Ecuador Will Imminently Withdraw Asylum for Julian Assange and Hand Him Over to the UK. What Comes Next? - The Intercept --Ecuador’s President Lenin Moreno traveled to London on Friday for the ostensible purpose of speaking at the 2018 Global Disabilities Summit (Moreno has been using a wheelchair since being shot in a 1998 robbery attempt). The concealed, actual purpose of the president’s trip is to meet with British officials to finalize an agreement under which Ecuador will withdraw its asylum protection of Julian Assange, in place since 2012, eject him from the Ecuadorian Embassy in London, and then hand over the WikiLeaks founder to British authorities.Moreno’s itinerary also notably includes a trip to Madrid, where he will meet with Spanish officials still seething over Assange’s denunciation of human rights abuses perpetrated by Spain’s central government against protesters marching for Catalonian independence.
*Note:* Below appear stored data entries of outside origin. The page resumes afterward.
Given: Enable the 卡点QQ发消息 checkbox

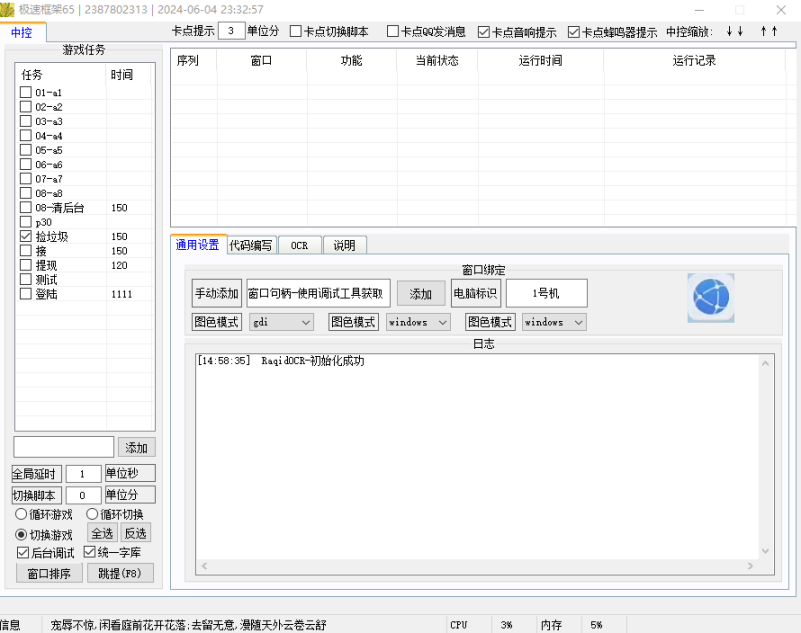Looking at the screenshot, I should 393,30.
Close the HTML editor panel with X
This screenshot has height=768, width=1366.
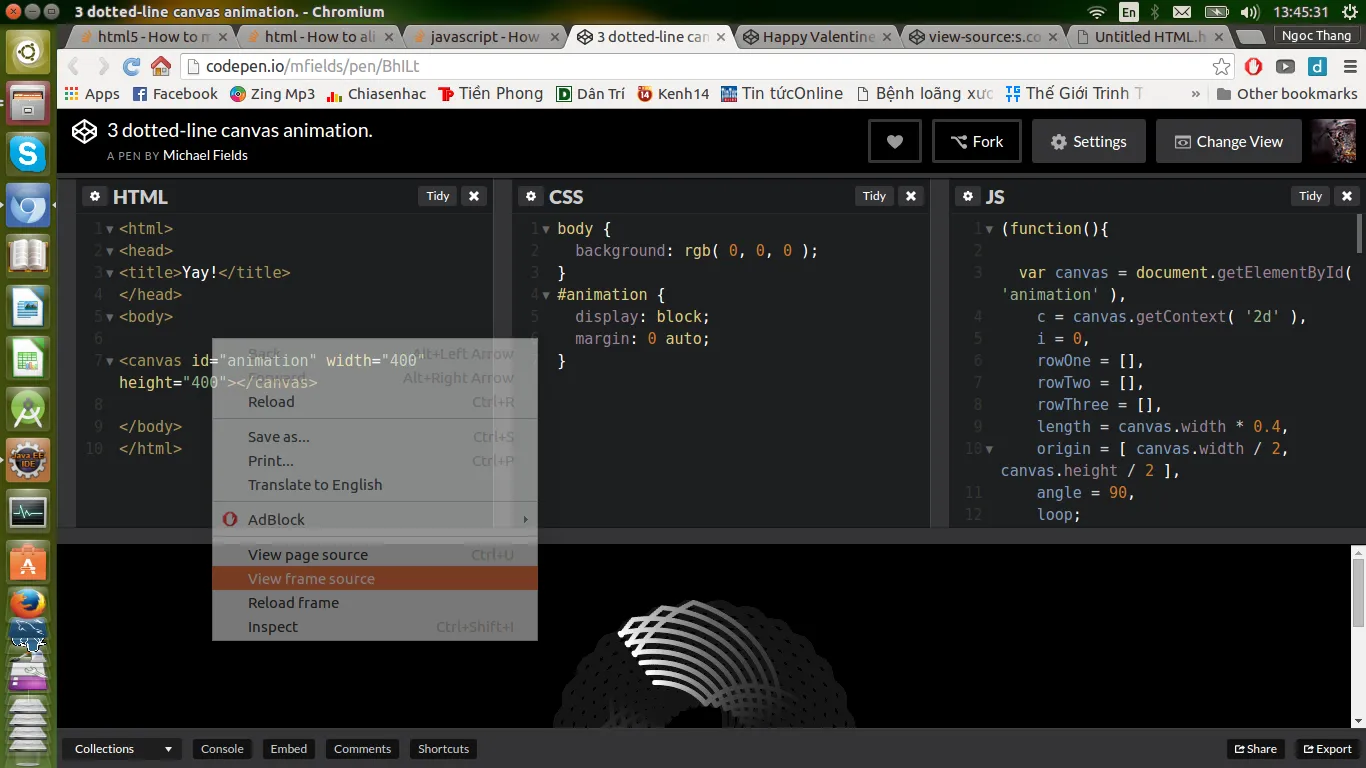474,196
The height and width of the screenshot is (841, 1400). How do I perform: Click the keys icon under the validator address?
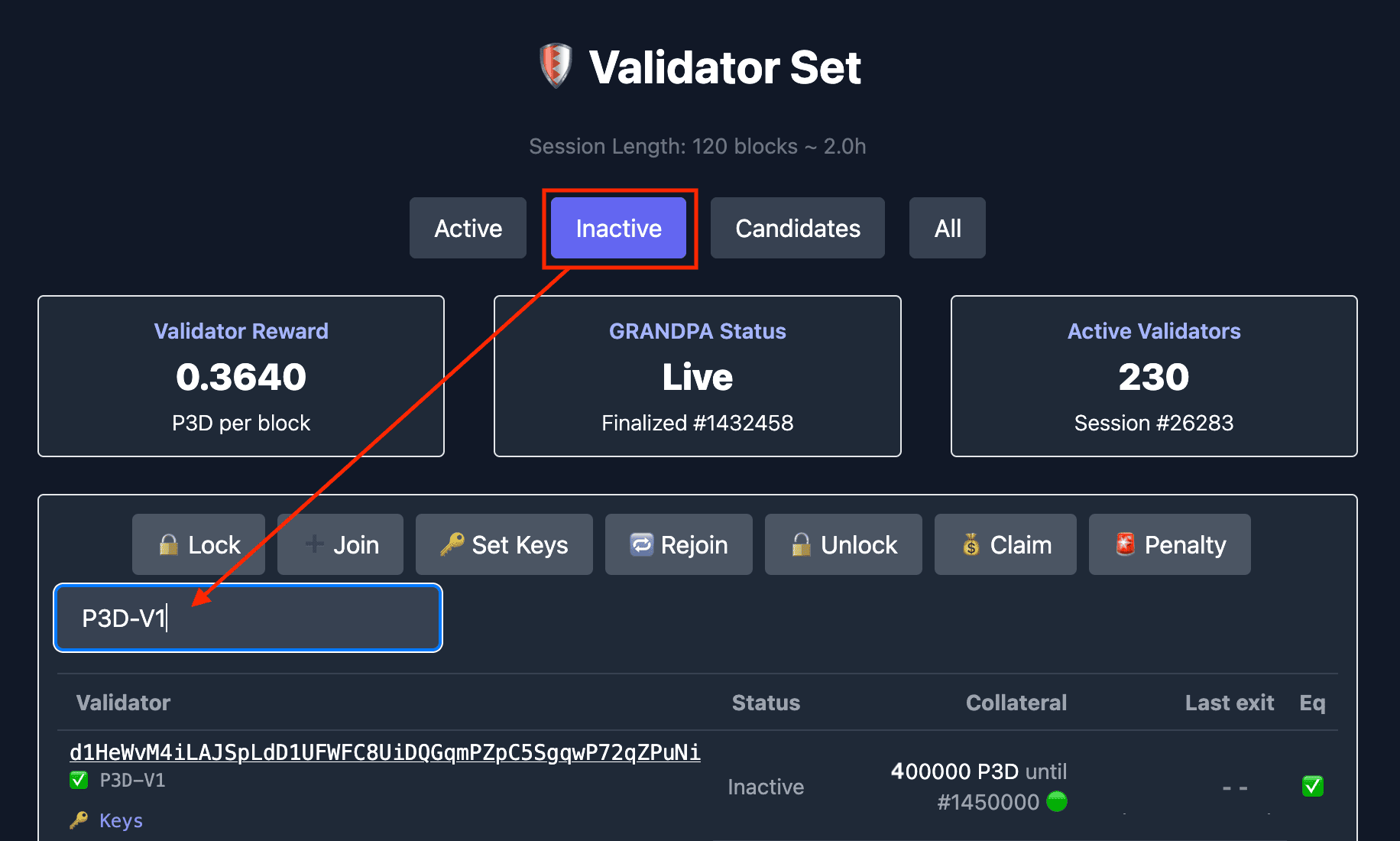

Almost three months ago, Ecuador blocked Assange from accessing the internet, and Assange has not been able to communicate with the outside world ever since. The primary factor in Ecuador’s decision to silence him was Spanish anger over Assange’s tweets about Catalonia. A source close to the Ecuadorian Foreign Ministry and the president’s office, unauthorized to speak publicly, has confirmed to The Intercept that Moreno is close to finalizing, if he has not already finalized, an agreement to hand over Assange to the U.K. within the next several weeks. The withdrawal of asylum and physical ejection of Assange could come as early as this week. On Friday, RT reported that Ecuador was preparing to enter into such an agreement. The consequences of such an agreement depend in part on the concessions Ecuador extracts in exchange for withdrawing Assange’s asylum. But as former Ecuadorian President Rafael Correa told The Intercept in an interview in May, Moreno’s government has returned Ecuador to a highly “subservient” and “submissive” posture toward western governments.